━━━ Working data ━━━

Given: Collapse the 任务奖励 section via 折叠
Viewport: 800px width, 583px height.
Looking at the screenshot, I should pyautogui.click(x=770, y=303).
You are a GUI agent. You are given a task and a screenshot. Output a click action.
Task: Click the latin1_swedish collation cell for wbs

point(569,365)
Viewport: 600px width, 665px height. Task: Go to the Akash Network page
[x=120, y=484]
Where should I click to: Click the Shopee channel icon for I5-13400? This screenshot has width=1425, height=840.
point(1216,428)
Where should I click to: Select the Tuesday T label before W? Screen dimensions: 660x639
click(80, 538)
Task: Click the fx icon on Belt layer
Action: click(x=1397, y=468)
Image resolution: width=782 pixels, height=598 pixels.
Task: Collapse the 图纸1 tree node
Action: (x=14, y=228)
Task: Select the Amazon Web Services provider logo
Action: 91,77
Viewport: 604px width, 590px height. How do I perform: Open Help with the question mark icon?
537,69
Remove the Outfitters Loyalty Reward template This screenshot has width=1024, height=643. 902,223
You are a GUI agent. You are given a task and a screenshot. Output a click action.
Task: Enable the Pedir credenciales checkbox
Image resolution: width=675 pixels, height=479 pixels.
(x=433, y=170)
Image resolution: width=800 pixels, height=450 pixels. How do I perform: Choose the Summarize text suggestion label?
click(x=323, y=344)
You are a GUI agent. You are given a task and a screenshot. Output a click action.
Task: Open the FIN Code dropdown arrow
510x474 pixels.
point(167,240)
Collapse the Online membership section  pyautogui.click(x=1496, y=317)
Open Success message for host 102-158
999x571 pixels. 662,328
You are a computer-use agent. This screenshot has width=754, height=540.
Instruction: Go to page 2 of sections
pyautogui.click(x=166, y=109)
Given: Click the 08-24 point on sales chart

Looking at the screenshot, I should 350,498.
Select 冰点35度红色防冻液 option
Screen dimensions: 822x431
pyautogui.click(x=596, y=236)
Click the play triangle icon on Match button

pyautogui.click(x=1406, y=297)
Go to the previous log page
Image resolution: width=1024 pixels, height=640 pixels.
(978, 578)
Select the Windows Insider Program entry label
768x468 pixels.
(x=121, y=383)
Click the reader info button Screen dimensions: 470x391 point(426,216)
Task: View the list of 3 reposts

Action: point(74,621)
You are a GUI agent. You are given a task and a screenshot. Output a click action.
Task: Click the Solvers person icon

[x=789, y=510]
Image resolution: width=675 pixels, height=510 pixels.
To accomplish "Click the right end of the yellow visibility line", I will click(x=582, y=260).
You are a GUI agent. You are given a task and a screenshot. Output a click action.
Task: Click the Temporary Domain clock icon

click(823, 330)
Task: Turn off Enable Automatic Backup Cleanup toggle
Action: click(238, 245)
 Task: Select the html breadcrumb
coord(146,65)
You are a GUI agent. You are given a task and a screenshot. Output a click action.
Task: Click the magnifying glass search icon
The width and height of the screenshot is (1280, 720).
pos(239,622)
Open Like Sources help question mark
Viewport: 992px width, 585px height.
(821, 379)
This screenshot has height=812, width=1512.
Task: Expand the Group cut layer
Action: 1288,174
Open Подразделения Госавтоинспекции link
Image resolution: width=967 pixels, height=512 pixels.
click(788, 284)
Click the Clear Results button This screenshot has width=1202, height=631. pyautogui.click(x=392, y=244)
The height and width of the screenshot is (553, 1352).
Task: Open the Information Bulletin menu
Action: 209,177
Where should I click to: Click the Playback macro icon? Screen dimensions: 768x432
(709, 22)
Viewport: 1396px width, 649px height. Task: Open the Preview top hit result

━━━

- Task item
What is needed is an exact transcription of every entry.

- Problem solution
Given: Collapse the 任务奖励 section via 折叠
Viewport: 800px width, 583px height.
Looking at the screenshot, I should pyautogui.click(x=770, y=303).
You are a GUI agent. You are given a task and a screenshot. Output a click action.
Task: Click the latin1_swedish collation cell for wbs

point(569,365)
Viewport: 600px width, 665px height. Task: Go to the Akash Network page
[x=120, y=484]
Where should I click to: Click the Shopee channel icon for I5-13400? This screenshot has width=1425, height=840.
point(1216,428)
Where should I click to: Select the Tuesday T label before W? Screen dimensions: 660x639
click(80, 538)
Task: Click the fx icon on Belt layer
Action: click(x=1397, y=468)
Image resolution: width=782 pixels, height=598 pixels.
Task: Collapse the 图纸1 tree node
Action: (x=14, y=228)
Task: Select the Amazon Web Services provider logo
Action: 91,77
Viewport: 604px width, 590px height. How do I perform: Open Help with the question mark icon?
537,69
Remove the Outfitters Loyalty Reward template This screenshot has width=1024, height=643. 902,223
You are a GUI agent. You are given a task and a screenshot. Output a click action.
Task: Enable the Pedir credenciales checkbox
Image resolution: width=675 pixels, height=479 pixels.
(x=433, y=170)
Image resolution: width=800 pixels, height=450 pixels. How do I perform: Choose the Summarize text suggestion label?
click(x=323, y=344)
You are a GUI agent. You are given a task and a screenshot. Output a click action.
Task: Open the FIN Code dropdown arrow
510x474 pixels.
point(167,240)
Collapse the Online membership section  pyautogui.click(x=1496, y=317)
Open Success message for host 102-158
999x571 pixels. 662,328
You are a computer-use agent. This screenshot has width=754, height=540.
Instruction: Go to page 2 of sections
pyautogui.click(x=166, y=109)
Given: Click the 08-24 point on sales chart

Looking at the screenshot, I should 350,498.
Select 冰点35度红色防冻液 option
Screen dimensions: 822x431
pyautogui.click(x=596, y=236)
Click the play triangle icon on Match button

pyautogui.click(x=1406, y=297)
Go to the previous log page
Image resolution: width=1024 pixels, height=640 pixels.
(978, 578)
Select the Windows Insider Program entry label
768x468 pixels.
(x=121, y=383)
Click the reader info button Screen dimensions: 470x391 point(426,216)
Task: View the list of 3 reposts

Action: point(74,621)
You are a GUI agent. You are given a task and a screenshot. Output a click action.
Task: Click the Solvers person icon

[x=789, y=510]
Image resolution: width=675 pixels, height=510 pixels.
To accomplish "Click the right end of the yellow visibility line", I will click(x=582, y=260).
You are a GUI agent. You are given a task and a screenshot. Output a click action.
Task: Click the Temporary Domain clock icon

click(823, 330)
Task: Turn off Enable Automatic Backup Cleanup toggle
Action: click(238, 245)
 Task: Select the html breadcrumb
coord(146,65)
You are a GUI agent. You are given a task and a screenshot. Output a click action.
Task: Click the magnifying glass search icon
The width and height of the screenshot is (1280, 720).
pos(239,622)
Open Like Sources help question mark
Viewport: 992px width, 585px height.
(821, 379)
This screenshot has height=812, width=1512.
Task: Expand the Group cut layer
Action: 1288,174
Open Подразделения Госавтоинспекции link
Image resolution: width=967 pixels, height=512 pixels.
click(788, 284)
Click the Clear Results button This screenshot has width=1202, height=631. pyautogui.click(x=392, y=244)
The height and width of the screenshot is (553, 1352).
Task: Open the Information Bulletin menu
Action: 209,177
Where should I click to: Click the Playback macro icon? Screen dimensions: 768x432
(709, 22)
Viewport: 1396px width, 649px height. Task: Open the Preview top hit result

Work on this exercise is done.